# Problem
Print every line below without adding or leaving out a single word.

# Data shown
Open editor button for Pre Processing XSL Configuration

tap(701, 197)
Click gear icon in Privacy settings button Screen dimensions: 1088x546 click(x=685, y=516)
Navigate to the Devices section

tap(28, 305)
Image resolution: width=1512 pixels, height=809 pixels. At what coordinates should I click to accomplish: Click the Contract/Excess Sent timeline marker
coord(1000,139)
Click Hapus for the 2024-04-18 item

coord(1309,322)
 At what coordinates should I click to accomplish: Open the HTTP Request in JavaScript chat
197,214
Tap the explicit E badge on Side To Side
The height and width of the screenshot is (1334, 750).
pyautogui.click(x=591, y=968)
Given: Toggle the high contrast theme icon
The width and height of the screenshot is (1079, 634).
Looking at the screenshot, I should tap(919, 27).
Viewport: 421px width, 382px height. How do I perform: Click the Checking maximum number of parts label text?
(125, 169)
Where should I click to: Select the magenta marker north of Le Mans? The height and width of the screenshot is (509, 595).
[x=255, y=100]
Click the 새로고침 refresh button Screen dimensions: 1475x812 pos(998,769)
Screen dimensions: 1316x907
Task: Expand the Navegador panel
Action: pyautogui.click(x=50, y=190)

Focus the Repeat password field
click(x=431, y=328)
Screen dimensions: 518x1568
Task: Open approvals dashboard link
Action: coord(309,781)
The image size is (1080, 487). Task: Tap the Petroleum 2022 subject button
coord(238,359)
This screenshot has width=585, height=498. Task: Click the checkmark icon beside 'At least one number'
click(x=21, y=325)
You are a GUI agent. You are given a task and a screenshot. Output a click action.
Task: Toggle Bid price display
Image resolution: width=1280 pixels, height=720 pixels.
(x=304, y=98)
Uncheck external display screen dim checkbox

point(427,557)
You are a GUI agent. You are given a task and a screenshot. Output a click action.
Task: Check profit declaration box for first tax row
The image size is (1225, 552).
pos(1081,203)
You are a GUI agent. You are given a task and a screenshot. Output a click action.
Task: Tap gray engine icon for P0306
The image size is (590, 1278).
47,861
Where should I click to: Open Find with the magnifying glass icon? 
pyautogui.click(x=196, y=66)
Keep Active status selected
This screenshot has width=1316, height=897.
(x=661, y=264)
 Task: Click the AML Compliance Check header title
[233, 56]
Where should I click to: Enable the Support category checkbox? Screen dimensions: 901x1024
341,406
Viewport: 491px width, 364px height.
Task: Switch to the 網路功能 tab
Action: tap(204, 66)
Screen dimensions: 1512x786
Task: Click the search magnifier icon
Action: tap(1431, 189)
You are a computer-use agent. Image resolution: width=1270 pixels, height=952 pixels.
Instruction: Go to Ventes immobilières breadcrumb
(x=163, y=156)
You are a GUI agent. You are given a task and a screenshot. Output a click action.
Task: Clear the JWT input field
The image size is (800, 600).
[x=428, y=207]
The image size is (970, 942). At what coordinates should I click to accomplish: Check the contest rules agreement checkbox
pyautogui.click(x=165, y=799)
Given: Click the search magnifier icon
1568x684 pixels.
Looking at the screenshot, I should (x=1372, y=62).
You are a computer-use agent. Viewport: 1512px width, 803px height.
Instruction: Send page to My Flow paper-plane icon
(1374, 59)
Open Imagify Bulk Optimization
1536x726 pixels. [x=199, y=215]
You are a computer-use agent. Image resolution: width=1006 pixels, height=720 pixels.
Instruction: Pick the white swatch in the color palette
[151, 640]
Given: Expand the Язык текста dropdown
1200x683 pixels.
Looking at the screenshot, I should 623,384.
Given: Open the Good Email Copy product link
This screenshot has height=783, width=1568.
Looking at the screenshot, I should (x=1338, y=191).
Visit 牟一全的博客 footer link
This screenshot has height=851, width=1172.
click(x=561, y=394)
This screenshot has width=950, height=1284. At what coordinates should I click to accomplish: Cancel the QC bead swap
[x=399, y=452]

# Problem solution
Open editor button for Pre Processing XSL Configuration

tap(701, 197)
Click gear icon in Privacy settings button Screen dimensions: 1088x546 click(x=685, y=516)
Navigate to the Devices section

tap(28, 305)
Image resolution: width=1512 pixels, height=809 pixels. At what coordinates should I click to accomplish: Click the Contract/Excess Sent timeline marker
coord(1000,139)
Click Hapus for the 2024-04-18 item

coord(1309,322)
 At what coordinates should I click to accomplish: Open the HTTP Request in JavaScript chat
197,214
Tap the explicit E badge on Side To Side
The height and width of the screenshot is (1334, 750).
pyautogui.click(x=591, y=968)
Given: Toggle the high contrast theme icon
The width and height of the screenshot is (1079, 634).
Looking at the screenshot, I should tap(919, 27).
Viewport: 421px width, 382px height. How do I perform: Click the Checking maximum number of parts label text?
(125, 169)
Where should I click to: Select the magenta marker north of Le Mans? The height and width of the screenshot is (509, 595).
[x=255, y=100]
Click the 새로고침 refresh button Screen dimensions: 1475x812 pos(998,769)
Screen dimensions: 1316x907
Task: Expand the Navegador panel
Action: pyautogui.click(x=50, y=190)

Focus the Repeat password field
click(x=431, y=328)
Screen dimensions: 518x1568
Task: Open approvals dashboard link
Action: coord(309,781)
The image size is (1080, 487). Task: Tap the Petroleum 2022 subject button
coord(238,359)
This screenshot has width=585, height=498. Task: Click the checkmark icon beside 'At least one number'
click(x=21, y=325)
You are a GUI agent. You are given a task and a screenshot. Output a click action.
Task: Toggle Bid price display
Image resolution: width=1280 pixels, height=720 pixels.
(x=304, y=98)
Uncheck external display screen dim checkbox

point(427,557)
You are a GUI agent. You are given a task and a screenshot. Output a click action.
Task: Check profit declaration box for first tax row
The image size is (1225, 552).
pos(1081,203)
You are a GUI agent. You are given a task and a screenshot. Output a click action.
Task: Tap gray engine icon for P0306
The image size is (590, 1278).
47,861
Where should I click to: Open Find with the magnifying glass icon? 
pyautogui.click(x=196, y=66)
Keep Active status selected
This screenshot has width=1316, height=897.
(x=661, y=264)
 Task: Click the AML Compliance Check header title
[233, 56]
Where should I click to: Enable the Support category checkbox? Screen dimensions: 901x1024
341,406
Viewport: 491px width, 364px height.
Task: Switch to the 網路功能 tab
Action: tap(204, 66)
Screen dimensions: 1512x786
Task: Click the search magnifier icon
Action: tap(1431, 189)
You are a computer-use agent. Image resolution: width=1270 pixels, height=952 pixels.
Instruction: Go to Ventes immobilières breadcrumb
(x=163, y=156)
You are a GUI agent. You are given a task and a screenshot. Output a click action.
Task: Clear the JWT input field
The image size is (800, 600).
[x=428, y=207]
The image size is (970, 942). At what coordinates should I click to accomplish: Check the contest rules agreement checkbox
pyautogui.click(x=165, y=799)
Given: Click the search magnifier icon
1568x684 pixels.
Looking at the screenshot, I should (x=1372, y=62).
You are a computer-use agent. Viewport: 1512px width, 803px height.
Instruction: Send page to My Flow paper-plane icon
(1374, 59)
Open Imagify Bulk Optimization
1536x726 pixels. [x=199, y=215]
You are a computer-use agent. Image resolution: width=1006 pixels, height=720 pixels.
Instruction: Pick the white swatch in the color palette
[151, 640]
Given: Expand the Язык текста dropdown
1200x683 pixels.
Looking at the screenshot, I should 623,384.
Given: Open the Good Email Copy product link
This screenshot has height=783, width=1568.
Looking at the screenshot, I should (x=1338, y=191).
Visit 牟一全的博客 footer link
This screenshot has height=851, width=1172.
click(x=561, y=394)
This screenshot has width=950, height=1284. At what coordinates should I click to accomplish: Cancel the QC bead swap
[x=399, y=452]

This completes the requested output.